Our goal was then to use self-supervised algorithms to train a deep learning model to extract useful latent variables from unlabeled raw music audio data. The usefulness of such representation was assessed by using them later for some downstream tasks for which we had labels (E.g. classifying the instrument and/or note playing at a certain moment) hoping to get improved performance with less labeled data with respect to a fully supervised model.
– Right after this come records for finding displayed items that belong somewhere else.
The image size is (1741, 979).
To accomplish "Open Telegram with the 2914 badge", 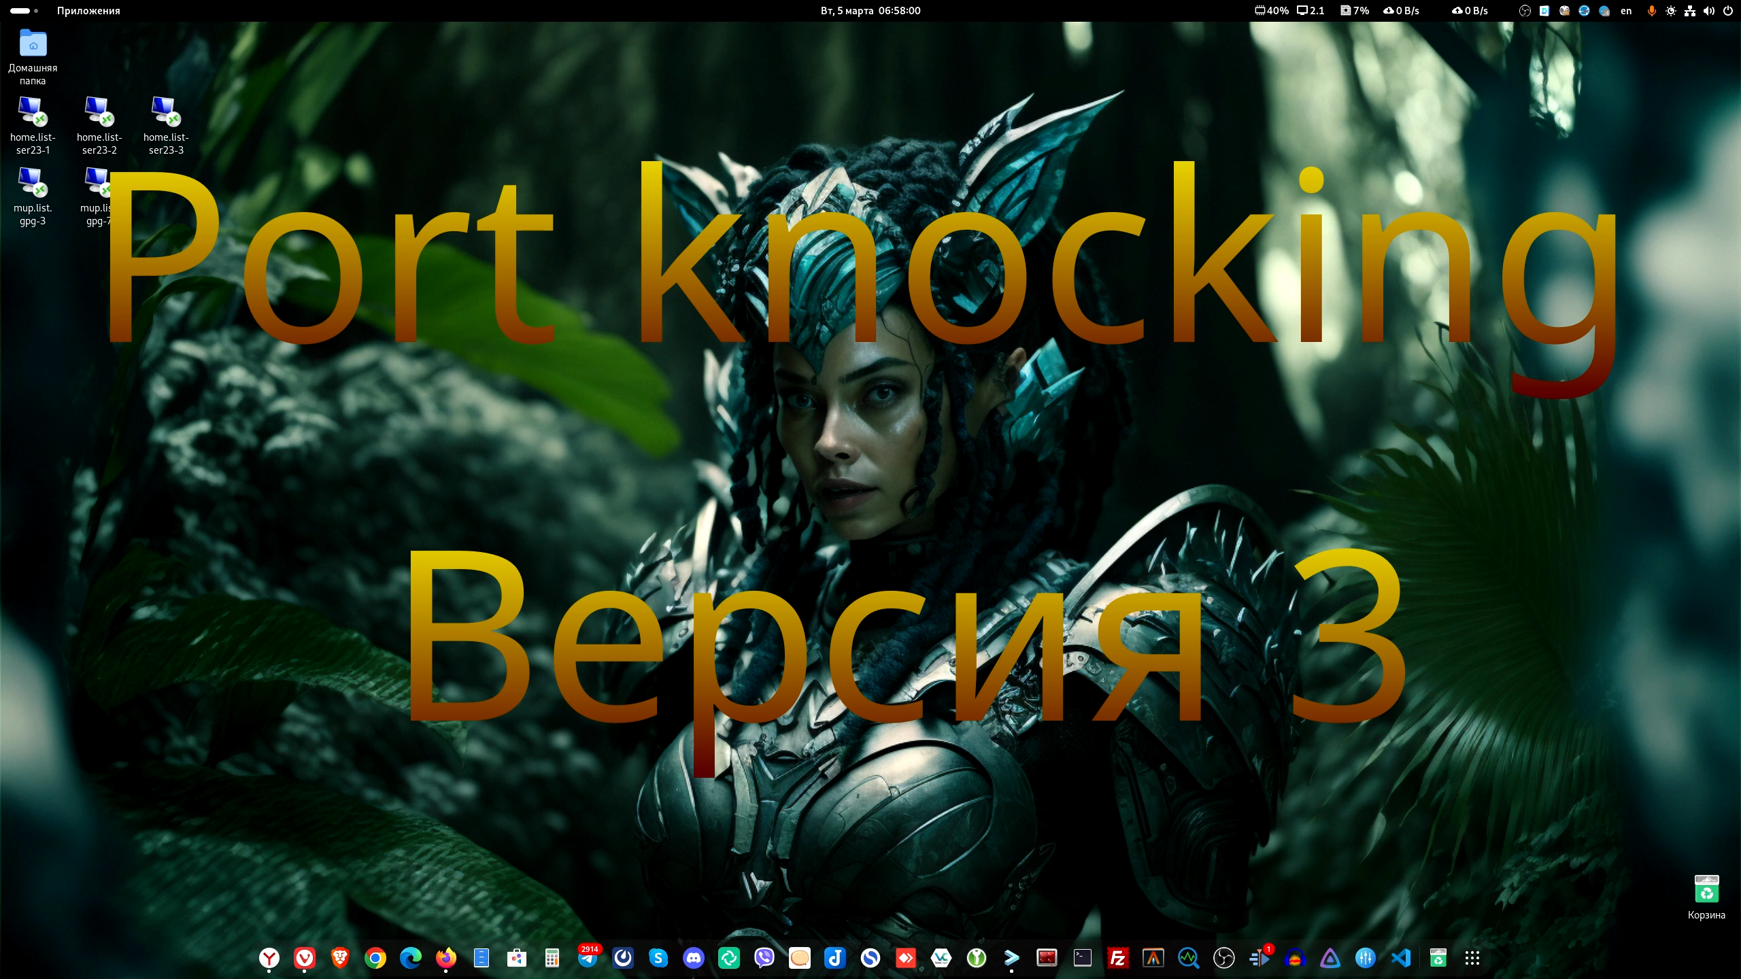I will (x=588, y=958).
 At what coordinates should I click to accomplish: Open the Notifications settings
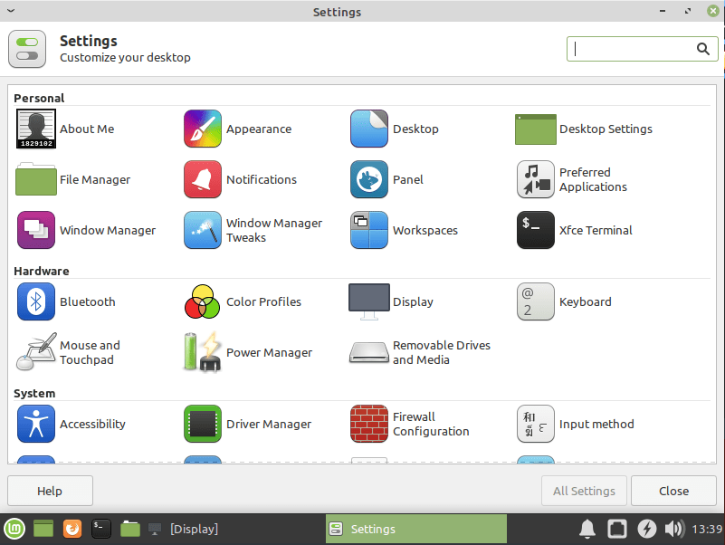click(202, 179)
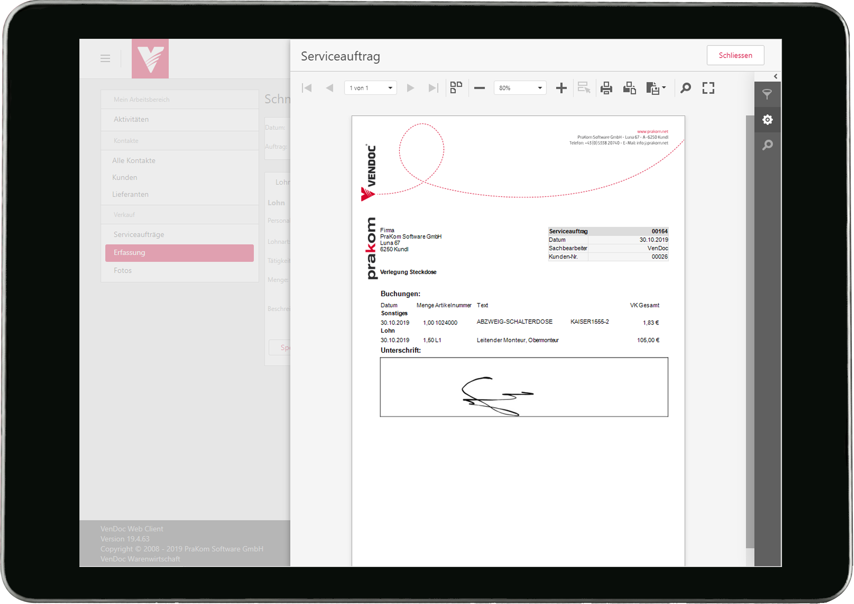
Task: Select Serviceaufträge in the sidebar
Action: [x=139, y=235]
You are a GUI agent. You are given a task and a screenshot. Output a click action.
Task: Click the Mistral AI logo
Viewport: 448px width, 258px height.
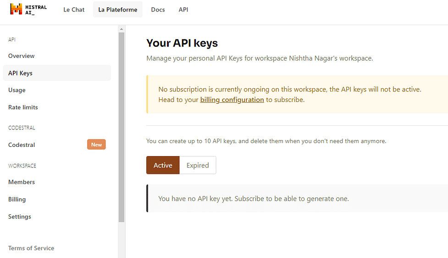tap(28, 10)
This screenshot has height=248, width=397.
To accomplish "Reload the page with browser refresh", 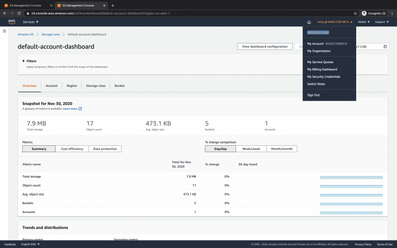I will (x=19, y=13).
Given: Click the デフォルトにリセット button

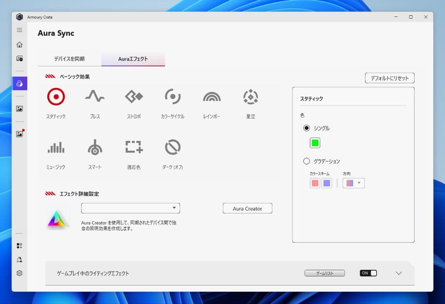Looking at the screenshot, I should (x=389, y=78).
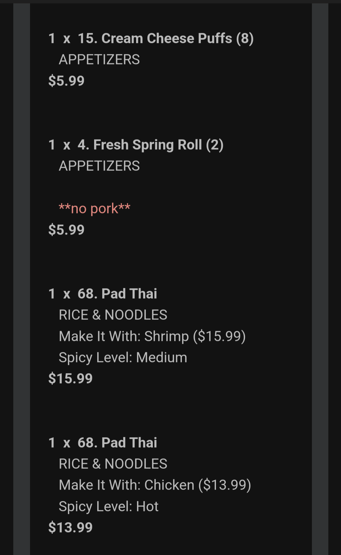Select the Spicy Level: Medium line

click(x=123, y=357)
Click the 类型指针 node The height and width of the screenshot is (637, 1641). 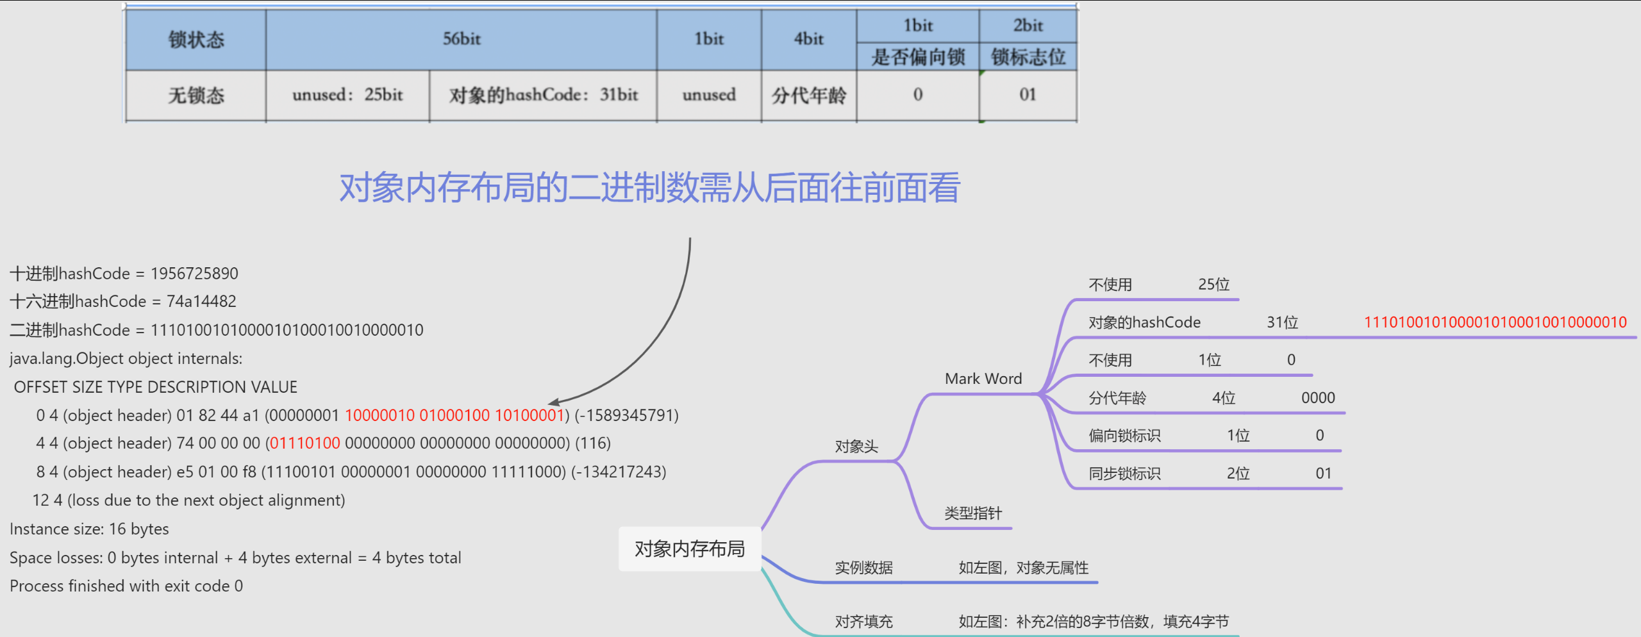[972, 513]
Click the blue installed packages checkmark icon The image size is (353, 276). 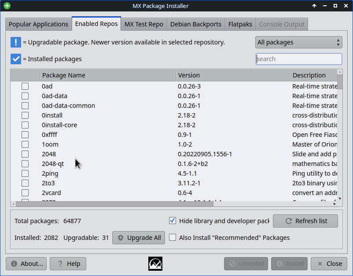[x=16, y=59]
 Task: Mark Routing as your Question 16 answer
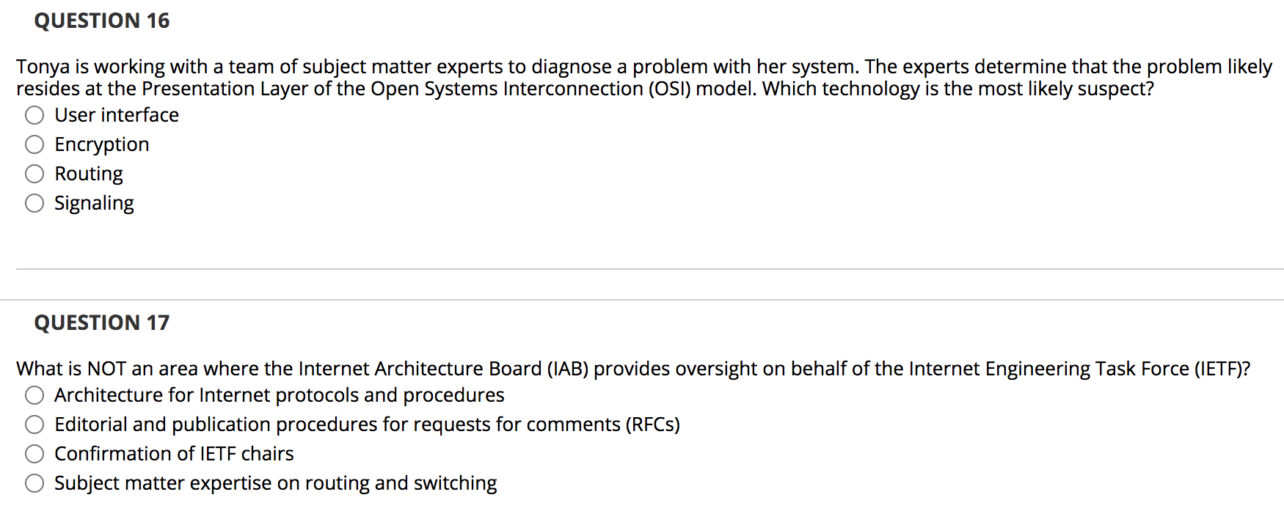34,174
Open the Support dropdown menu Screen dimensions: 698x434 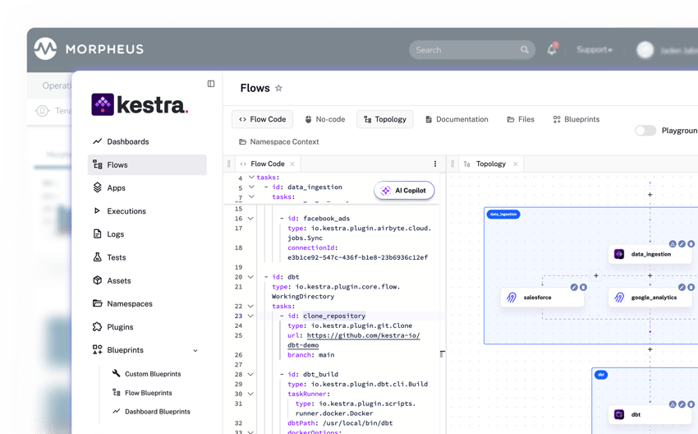click(594, 50)
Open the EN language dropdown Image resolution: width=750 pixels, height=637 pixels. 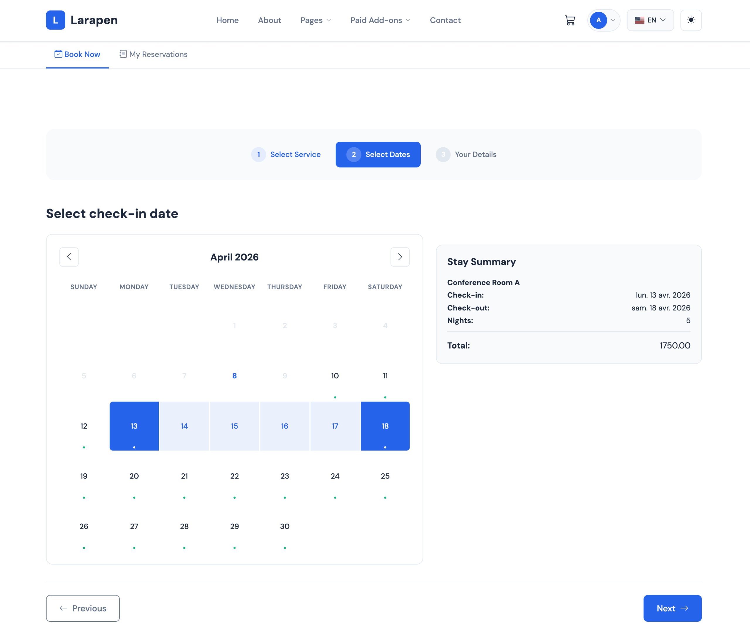[x=650, y=20]
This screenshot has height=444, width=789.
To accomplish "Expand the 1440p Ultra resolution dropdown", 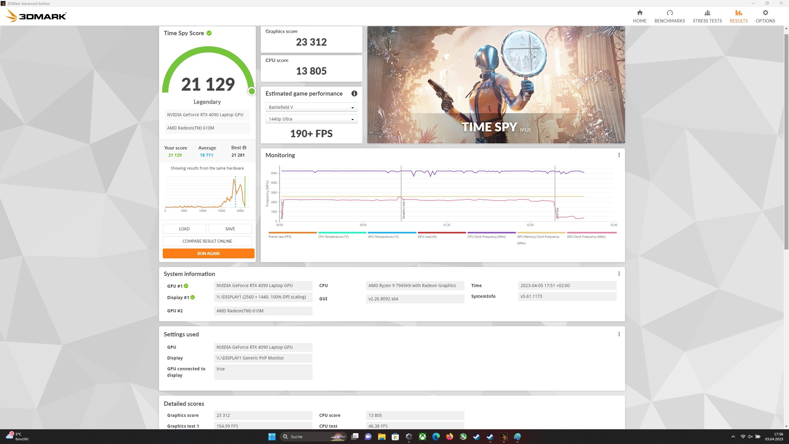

As our self-supervised algorithm we chose Contrastive Predictive Coding (CPC) (van den Oord et al., 2019), a self-supervised algorithm quite well-suited for sequential data as it is music, and which we found interesting not just conceptually, but because it is related to ongoing research in our university.

Data set

We used the MusicNet data set (Thickstun et al., 2016), a collection of 330 freely-licensed classical music recordings, together with over 1 million annotated labels indicating the precise time of each note in every recording, the instrument that plays each note, and the note's position in the metrical structure of the composition, as well as some aditional meta data, such as the ensemble of instruments used for the composition, and the composer.

We chose MusicNet as its size was reasonable for our compute resources and purposes (~11 GB, 34 hours of music), it provided us with labels useful for multiple downstream tasks, and we thought that focusing on a single genre would make learning easier for the neural net as the data it would be trying to model was less diverse while still being reasonably complex (11 instruments arranged in 21 different ensembles).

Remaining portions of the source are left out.